A loss of 340B savings won’t necessarily lead to closures, but service lines would be at risk.

“Hospitals across the country that are in this position are going to face some very difficult decisions,” Lindquist said.

He noted that Tidelands Health uses 340B savings to fund the distribution of medications to patients for free or at a reduced cost and to support outreach programs that connect community members with preventive care.

The buzz on Capitol Hill

Because 340B represents a vital boost for hospital finances — especially at smaller and rural facilities — Congress should provide an eligibility waiver just as it did two years ago, advocates say.

McKinley and Lindquist are realistic about the prospects at a time when 340B has become something of a political lightning rod. For example, one pending piece of legislation would impose new transparency requirements on 340B hospitals.

“I’ve had lots of meetings in the House and Senate on this, and no one is saying it’s not a problem,” McKinley said, referring to the eligibility issue. “But they’re [saying], ‘I don’t want to lead this charge. I would join on if someone else did.’”

She’s also received feedback that Congress is trying to curtail its practice of offering pandemic-related waivers that need to be extended every couple of years.

However, said McKinley, “That’s not what we’re looking for.
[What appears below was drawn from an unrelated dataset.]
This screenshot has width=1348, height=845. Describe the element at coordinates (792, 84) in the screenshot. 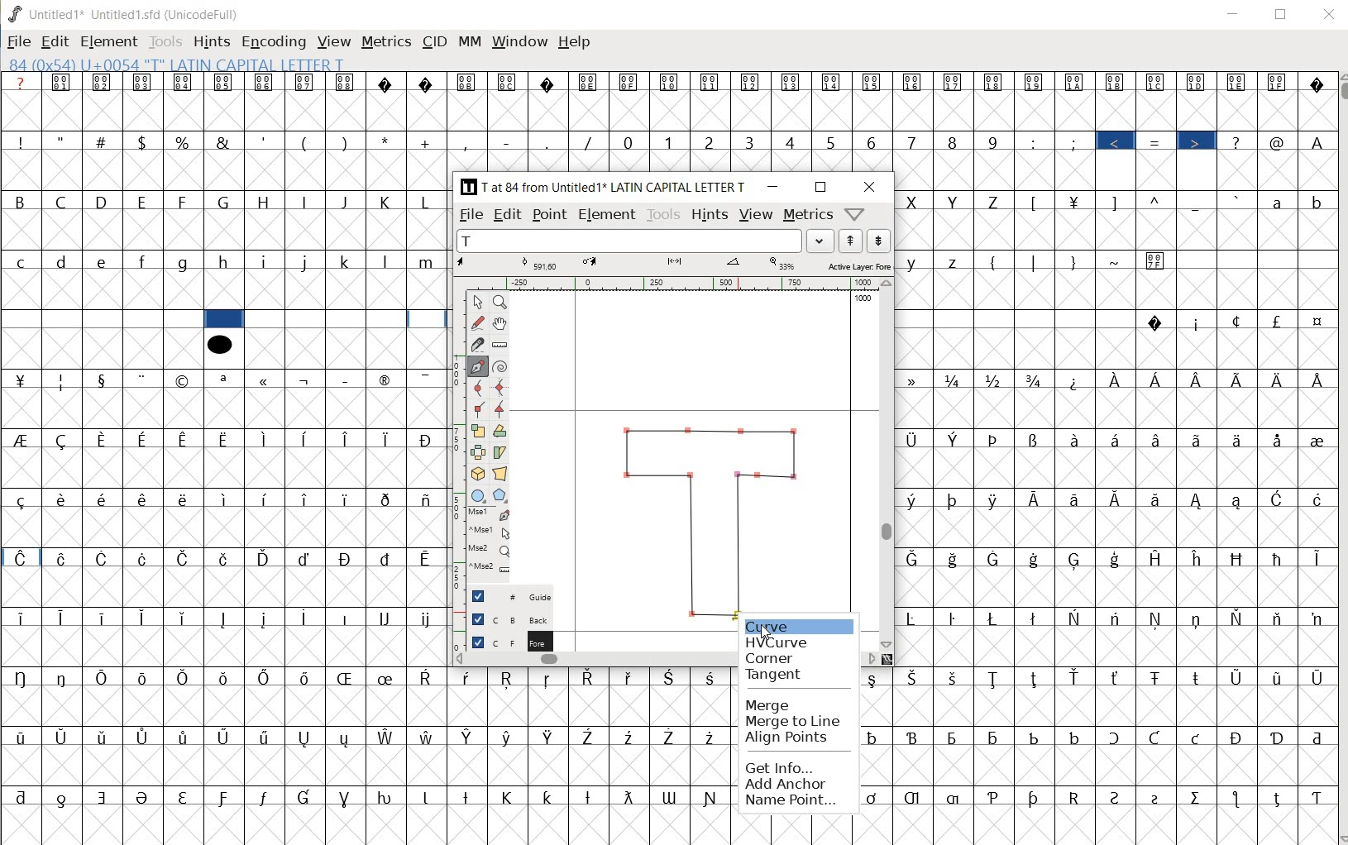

We truly think hospitals need [only] two more years to make sure that the Medicaid shares balance out and everything kind of gets back to normal.”

Absent congressional intervention, the number of affected hospitals could well grow, although that’s hard to project because of the lag in the publication of cost-report data.

“I don’t think the trends are in a positive direction, let’s put it that way,” Lindquist said. “I think if anything, these dynamics are going to continue to worsen.”

He added, “Democrat or Republican, we think everybody [in Congress] should have an interest in this. Ultimately, it comes down to supporting safety-net healthcare providers like us who are out there trying to advance health in the communities we serve.”